◆ Exercise description
A single figure is wanted: the count of lines below containing the string "will".

===============

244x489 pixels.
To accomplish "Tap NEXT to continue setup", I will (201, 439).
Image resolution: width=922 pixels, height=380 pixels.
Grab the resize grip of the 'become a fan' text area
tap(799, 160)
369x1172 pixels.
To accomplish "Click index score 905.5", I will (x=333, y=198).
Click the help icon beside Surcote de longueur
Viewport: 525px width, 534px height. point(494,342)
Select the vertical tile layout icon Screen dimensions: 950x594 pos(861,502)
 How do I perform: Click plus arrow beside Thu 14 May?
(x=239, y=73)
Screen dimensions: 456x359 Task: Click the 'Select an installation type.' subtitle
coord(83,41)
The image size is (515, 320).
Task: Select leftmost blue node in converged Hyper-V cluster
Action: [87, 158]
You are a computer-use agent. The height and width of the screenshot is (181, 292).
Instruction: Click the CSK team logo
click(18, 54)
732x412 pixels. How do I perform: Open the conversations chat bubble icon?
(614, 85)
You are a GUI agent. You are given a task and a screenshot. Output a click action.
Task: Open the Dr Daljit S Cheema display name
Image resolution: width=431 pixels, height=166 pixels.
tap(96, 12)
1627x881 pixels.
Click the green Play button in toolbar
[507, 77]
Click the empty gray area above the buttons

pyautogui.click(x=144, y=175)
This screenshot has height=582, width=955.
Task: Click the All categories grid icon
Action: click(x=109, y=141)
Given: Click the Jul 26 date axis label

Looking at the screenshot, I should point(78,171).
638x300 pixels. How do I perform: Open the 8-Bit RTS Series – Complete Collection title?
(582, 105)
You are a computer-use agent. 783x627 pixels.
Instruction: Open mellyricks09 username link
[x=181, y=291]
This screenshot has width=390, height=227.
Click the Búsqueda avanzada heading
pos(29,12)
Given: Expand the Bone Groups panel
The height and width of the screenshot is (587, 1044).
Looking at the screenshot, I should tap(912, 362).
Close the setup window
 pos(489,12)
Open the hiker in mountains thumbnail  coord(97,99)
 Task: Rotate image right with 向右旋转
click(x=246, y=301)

===============

◆ Answer to this exercise
2